## START

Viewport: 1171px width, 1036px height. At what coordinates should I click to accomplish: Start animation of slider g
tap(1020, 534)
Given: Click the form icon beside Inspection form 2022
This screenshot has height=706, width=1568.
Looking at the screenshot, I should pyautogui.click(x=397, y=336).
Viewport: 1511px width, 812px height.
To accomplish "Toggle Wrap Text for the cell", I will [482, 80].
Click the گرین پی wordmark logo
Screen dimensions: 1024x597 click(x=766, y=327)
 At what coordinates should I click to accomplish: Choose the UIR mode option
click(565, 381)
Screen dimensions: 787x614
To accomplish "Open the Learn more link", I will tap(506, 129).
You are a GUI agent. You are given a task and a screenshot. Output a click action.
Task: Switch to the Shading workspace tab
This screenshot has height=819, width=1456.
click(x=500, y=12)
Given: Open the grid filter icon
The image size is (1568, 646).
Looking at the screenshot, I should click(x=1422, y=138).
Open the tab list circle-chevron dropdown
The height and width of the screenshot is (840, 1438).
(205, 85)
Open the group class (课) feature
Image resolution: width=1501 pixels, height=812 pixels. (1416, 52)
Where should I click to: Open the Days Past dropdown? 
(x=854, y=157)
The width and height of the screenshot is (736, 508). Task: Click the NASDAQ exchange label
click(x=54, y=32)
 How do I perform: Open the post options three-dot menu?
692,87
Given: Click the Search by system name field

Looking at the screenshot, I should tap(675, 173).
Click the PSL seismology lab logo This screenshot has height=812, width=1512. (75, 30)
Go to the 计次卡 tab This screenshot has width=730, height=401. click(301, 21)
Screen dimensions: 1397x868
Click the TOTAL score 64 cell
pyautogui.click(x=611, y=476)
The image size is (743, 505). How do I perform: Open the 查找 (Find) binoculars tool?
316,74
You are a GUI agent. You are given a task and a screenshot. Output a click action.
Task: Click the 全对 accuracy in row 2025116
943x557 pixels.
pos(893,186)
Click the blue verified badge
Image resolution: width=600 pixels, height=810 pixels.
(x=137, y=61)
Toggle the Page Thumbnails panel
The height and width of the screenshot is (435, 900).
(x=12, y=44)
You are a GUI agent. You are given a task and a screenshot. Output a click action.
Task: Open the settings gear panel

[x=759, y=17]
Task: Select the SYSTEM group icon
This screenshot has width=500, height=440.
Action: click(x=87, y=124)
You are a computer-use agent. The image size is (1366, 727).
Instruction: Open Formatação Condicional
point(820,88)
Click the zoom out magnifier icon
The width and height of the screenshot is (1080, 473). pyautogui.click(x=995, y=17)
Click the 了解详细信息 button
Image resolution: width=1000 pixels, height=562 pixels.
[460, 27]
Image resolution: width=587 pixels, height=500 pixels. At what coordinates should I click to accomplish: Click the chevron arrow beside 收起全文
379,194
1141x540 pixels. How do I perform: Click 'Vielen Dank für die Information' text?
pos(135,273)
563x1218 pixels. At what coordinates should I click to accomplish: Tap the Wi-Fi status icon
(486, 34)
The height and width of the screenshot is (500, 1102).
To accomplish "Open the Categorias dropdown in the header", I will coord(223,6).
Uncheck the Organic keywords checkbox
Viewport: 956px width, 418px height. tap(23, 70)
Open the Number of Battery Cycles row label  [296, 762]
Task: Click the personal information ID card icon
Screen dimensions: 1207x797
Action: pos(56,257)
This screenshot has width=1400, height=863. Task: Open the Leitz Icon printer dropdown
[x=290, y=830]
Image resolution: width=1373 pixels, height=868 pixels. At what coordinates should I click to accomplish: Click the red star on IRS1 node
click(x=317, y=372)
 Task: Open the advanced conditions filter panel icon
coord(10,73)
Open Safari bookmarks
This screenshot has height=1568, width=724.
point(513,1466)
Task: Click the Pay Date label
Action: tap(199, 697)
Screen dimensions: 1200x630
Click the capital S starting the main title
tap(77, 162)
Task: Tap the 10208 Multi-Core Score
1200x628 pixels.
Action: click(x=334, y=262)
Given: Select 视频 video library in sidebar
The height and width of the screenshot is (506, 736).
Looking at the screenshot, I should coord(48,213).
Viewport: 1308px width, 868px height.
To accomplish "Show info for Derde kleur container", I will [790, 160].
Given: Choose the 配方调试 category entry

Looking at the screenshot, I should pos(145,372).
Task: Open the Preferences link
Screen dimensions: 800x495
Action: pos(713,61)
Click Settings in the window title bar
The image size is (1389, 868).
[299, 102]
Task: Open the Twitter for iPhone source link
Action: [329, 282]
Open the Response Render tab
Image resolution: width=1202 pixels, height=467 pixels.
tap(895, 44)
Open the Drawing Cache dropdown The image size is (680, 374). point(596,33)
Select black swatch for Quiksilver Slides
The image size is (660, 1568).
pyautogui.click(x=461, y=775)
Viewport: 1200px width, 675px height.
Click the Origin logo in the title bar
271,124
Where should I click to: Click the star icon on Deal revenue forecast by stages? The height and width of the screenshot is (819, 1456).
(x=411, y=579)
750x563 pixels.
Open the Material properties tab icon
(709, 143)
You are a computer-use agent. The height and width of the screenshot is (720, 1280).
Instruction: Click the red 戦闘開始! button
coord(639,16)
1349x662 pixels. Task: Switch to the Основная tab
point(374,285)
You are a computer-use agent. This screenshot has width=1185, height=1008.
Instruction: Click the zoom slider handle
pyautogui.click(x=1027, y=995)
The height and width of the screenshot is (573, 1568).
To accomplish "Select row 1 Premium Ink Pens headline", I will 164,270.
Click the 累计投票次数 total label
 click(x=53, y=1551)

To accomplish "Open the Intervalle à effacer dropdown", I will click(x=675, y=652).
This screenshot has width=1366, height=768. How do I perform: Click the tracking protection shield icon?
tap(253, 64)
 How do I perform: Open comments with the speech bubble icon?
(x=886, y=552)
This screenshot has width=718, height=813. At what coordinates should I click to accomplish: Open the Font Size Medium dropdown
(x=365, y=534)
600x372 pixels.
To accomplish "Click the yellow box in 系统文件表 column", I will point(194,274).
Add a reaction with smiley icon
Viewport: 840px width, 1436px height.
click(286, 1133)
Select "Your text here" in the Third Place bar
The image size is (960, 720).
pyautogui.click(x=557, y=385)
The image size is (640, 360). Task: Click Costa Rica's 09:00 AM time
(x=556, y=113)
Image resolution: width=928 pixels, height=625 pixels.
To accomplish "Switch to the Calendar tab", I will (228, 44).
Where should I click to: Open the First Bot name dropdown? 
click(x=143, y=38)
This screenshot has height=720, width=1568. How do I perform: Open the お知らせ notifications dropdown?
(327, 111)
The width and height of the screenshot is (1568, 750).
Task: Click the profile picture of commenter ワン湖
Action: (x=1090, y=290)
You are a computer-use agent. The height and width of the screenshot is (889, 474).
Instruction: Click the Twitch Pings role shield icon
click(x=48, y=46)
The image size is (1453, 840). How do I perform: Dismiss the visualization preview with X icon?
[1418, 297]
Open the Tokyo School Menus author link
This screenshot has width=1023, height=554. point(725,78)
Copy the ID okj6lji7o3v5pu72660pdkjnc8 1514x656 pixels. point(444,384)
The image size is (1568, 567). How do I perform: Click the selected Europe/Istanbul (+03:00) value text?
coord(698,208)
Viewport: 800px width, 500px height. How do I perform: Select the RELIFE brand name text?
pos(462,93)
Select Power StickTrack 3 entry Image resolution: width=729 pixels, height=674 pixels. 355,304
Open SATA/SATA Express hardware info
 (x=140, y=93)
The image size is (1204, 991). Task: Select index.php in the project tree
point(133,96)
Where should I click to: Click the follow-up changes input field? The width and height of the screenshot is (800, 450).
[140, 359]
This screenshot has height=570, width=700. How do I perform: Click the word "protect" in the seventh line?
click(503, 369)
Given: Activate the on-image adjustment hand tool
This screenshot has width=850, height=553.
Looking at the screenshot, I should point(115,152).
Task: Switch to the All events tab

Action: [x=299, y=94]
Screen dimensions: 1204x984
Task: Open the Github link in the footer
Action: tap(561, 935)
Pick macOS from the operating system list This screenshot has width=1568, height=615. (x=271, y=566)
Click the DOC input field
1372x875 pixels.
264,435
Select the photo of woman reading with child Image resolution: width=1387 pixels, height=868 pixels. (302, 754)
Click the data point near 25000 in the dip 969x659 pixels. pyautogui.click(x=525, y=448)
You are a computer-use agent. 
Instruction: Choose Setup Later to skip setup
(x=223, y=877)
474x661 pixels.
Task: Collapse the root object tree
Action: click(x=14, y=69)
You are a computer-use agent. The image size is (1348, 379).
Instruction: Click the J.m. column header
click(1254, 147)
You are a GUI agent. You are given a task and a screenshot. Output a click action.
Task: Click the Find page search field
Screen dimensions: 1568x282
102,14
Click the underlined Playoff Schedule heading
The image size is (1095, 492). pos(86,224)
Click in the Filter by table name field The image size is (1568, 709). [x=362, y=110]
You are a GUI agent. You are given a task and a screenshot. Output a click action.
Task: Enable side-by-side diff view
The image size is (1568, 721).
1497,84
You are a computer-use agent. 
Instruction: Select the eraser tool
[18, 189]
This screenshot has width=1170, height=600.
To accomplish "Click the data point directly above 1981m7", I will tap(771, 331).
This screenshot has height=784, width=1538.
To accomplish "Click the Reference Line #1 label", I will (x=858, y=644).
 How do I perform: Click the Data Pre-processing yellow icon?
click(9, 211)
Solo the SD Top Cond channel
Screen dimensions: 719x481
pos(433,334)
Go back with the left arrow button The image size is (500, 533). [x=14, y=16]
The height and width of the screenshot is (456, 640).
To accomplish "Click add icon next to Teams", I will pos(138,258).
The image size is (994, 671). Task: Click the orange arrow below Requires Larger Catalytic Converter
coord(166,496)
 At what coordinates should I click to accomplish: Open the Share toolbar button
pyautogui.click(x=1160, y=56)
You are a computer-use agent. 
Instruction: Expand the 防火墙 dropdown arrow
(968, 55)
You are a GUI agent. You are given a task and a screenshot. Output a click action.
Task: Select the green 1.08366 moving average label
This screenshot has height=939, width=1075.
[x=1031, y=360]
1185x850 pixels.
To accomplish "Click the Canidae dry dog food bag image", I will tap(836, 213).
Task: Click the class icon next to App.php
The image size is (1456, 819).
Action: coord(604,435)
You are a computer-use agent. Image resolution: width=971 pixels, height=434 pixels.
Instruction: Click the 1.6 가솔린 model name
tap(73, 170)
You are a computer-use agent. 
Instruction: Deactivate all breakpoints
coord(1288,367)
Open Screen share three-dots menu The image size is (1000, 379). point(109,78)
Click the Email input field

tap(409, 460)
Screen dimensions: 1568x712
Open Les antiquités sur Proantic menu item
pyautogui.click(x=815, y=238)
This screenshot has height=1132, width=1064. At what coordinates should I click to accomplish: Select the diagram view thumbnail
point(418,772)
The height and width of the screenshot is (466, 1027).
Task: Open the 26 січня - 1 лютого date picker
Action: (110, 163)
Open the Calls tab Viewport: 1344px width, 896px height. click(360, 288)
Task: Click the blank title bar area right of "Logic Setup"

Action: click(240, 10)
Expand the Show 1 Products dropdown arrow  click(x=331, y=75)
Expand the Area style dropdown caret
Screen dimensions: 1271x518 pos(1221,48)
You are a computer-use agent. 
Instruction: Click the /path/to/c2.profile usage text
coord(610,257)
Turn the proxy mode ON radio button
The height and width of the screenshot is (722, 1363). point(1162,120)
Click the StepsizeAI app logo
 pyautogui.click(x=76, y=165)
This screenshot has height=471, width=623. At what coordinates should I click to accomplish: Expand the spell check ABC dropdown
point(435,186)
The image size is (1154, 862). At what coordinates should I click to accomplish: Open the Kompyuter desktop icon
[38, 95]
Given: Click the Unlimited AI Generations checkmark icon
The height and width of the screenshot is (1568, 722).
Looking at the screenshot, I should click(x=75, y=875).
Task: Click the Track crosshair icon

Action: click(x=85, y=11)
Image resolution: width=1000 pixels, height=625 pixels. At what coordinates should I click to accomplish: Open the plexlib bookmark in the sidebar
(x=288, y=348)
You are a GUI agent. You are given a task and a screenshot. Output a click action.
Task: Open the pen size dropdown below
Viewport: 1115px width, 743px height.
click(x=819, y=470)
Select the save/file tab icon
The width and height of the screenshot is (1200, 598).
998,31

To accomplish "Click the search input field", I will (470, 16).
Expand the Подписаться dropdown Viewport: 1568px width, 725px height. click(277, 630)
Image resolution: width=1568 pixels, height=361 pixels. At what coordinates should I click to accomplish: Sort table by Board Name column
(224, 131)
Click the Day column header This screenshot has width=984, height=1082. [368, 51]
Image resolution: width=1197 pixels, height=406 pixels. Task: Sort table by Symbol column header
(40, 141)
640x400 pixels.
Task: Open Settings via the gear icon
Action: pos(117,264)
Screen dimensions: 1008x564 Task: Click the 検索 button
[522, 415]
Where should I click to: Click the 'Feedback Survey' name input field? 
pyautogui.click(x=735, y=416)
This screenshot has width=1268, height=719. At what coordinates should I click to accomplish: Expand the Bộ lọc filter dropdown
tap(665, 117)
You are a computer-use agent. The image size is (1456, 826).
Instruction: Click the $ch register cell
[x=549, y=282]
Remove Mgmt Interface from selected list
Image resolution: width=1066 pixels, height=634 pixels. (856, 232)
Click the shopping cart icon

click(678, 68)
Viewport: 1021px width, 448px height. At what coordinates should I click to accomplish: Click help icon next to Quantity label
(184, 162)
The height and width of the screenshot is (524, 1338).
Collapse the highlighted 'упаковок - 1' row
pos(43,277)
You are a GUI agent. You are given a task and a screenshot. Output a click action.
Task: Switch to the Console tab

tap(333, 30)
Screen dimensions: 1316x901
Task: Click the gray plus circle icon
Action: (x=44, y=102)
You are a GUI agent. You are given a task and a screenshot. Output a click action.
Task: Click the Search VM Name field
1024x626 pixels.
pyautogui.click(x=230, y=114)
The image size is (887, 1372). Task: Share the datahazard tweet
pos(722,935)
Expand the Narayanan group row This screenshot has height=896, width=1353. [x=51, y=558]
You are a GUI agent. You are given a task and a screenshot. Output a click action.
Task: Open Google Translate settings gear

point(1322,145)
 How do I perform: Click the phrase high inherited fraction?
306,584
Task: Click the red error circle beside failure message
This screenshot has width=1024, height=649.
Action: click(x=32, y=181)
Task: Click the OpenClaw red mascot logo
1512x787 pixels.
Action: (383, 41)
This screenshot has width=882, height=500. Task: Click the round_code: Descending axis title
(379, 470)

## END

Rewrite the lines from the one containing "Click in the" through the one containing "I will pos(138,258).", with "screenshot" replaced by "screen capture" and everything else unchanged. Give only those lines.

**Worked solution**
Click in the Filter by table name field The image size is (1568, 709). [x=362, y=110]
You are a GUI agent. You are given a task and a screen capture. Output a click action.
Task: Enable side-by-side diff view
The image size is (1568, 721).
1497,84
You are a computer-use agent. 
Instruction: Select the eraser tool
[18, 189]
This screen capture has width=1170, height=600.
To accomplish "Click the data point directly above 1981m7", I will tap(771, 331).
This screen capture has height=784, width=1538.
To accomplish "Click the Reference Line #1 label", I will (x=858, y=644).
 How do I perform: Click the Data Pre-processing yellow icon?
click(9, 211)
Solo the SD Top Cond channel
Screen dimensions: 719x481
pos(433,334)
Go back with the left arrow button The image size is (500, 533). [x=14, y=16]
The height and width of the screen capture is (456, 640).
To accomplish "Click add icon next to Teams", I will pos(138,258).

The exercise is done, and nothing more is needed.